#### GIVEN PASSAGE
==============================

Gove spoke about his former title – “the newspaper in which I cut my teeth” – as being “often caricatured for its provinciality”, picking out two of its most infamous headlines.

He quoted the Press and Journal’s headline on the day World War One broke out as “Giant neap found in Edzell” and on the day the Titanic sank as “North-east man lost at sea” – although three years ago the paper debunked the latter as an apocryphal story.

But he added: “Laugh though we might, The Press and Journal’s closeness to its readers and its communities gives them a voice.

“The fact that those newspapers have been progressively undermined and see their market model eroded by technology, competition and digital invaders is a source of sadness to me.

“You can’t turn back technology and nor should you try. But there’s a responsibility to do all we can to keep local media vital and to ensure that people have a voice.”

Earlier this year the Government launched the Cairncross Review into the sustainability of high-quality journalism in the UK. A consultation period closed in September and a report is expected early next year.

Gove, who is married to Daily Mail columnist Sarah Vine,  also defended the media’s right to be “savage and vicious, partial and biased”, particularly towards politicians.

He said: “Another truly indispensable thing that the media does is to hold power accountable.

“We’ve seen all too many occasions of politicians drunk on arrogance or convinced of their own righteousness and have needed the voice of the media or the investigative power of journalists to bring them back down to earth and to bring our democracy back to health.

“I know sometimes newspapers and commentators can be savage and vicious, partial and biased but so they should be. The only way that our democracy remains healthy is if we have a range of voices contending.

“If we have different newspapers, different TV channels, different sources which you can turn to and be challenged, or to confirm your opinion, in order to ensure that our democracy remains vital.”

==============================

#### MATERIAL
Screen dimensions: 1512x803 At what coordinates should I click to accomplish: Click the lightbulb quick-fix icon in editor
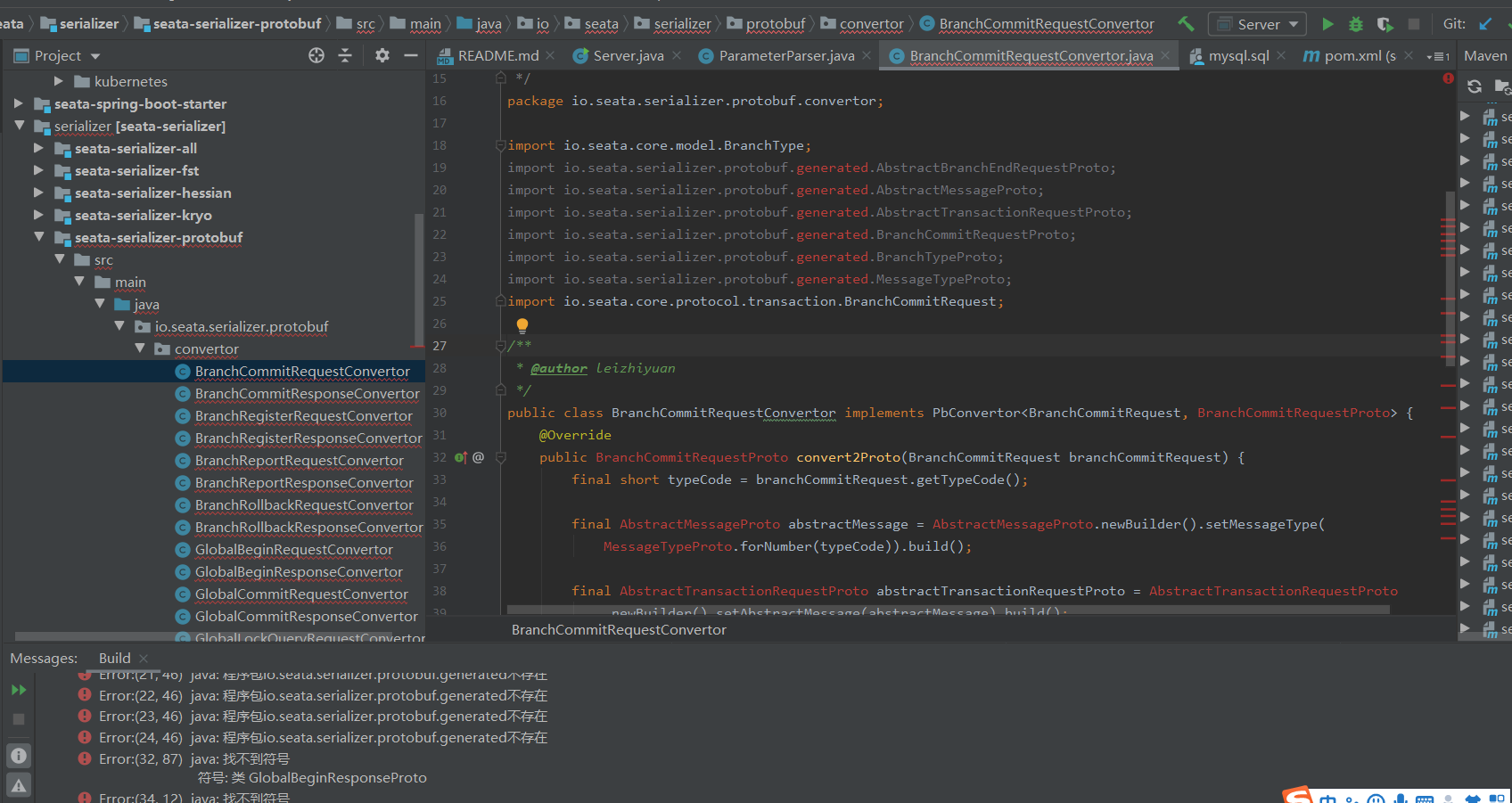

==============================

#### DIRECTION
Please reproduce, word for word, the stretch of the Gove press passage from "Gove spoke about" through "sadness to me.".

#### EXERCISE SOLUTION
Gove spoke about his former title – “the newspaper in which I cut my teeth” – as being “often caricatured for its provinciality”, picking out two of its most infamous headlines.

He quoted the Press and Journal’s headline on the day World War One broke out as “Giant neap found in Edzell” and on the day the Titanic sank as “North-east man lost at sea” – although three years ago the paper debunked the latter as an apocryphal story.

But he added: “Laugh though we might, The Press and Journal’s closeness to its readers and its communities gives them a voice.

“The fact that those newspapers have been progressively undermined and see their market model eroded by technology, competition and digital invaders is a source of sadness to me.